What is being asked:
Search the records below for the line containing "Viewport: 581px width, 363px height.". Write out that line and every line after it exactly as written.
[[ Entries shown open ]]
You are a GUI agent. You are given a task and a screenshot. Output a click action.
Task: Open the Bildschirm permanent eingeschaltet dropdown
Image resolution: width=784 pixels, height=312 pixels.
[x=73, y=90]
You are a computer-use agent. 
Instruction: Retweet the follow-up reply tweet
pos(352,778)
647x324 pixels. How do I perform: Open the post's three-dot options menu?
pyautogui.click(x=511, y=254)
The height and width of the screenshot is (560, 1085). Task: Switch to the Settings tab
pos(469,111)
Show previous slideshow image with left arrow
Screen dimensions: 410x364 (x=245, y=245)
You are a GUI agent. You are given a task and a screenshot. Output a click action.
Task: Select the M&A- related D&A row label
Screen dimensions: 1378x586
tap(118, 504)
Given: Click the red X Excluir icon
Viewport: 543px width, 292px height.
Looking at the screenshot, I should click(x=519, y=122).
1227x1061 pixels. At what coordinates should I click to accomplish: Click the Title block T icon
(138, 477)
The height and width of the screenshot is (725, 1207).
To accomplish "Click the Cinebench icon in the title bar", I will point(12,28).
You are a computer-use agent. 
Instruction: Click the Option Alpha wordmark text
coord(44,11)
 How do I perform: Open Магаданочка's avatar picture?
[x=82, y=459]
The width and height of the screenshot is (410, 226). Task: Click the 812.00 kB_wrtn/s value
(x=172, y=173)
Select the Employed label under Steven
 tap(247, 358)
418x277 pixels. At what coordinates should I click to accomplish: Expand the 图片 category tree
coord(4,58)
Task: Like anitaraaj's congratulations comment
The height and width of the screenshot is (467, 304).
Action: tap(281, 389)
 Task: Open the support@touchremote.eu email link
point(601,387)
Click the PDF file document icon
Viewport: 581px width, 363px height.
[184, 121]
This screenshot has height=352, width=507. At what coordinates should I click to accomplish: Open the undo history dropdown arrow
[[ Entries shown closed ]]
Written answer:
Viewport: 581px width, 363px height.
[184, 121]
This screenshot has height=352, width=507. At what coordinates should I click to accomplish: Open the undo history dropdown arrow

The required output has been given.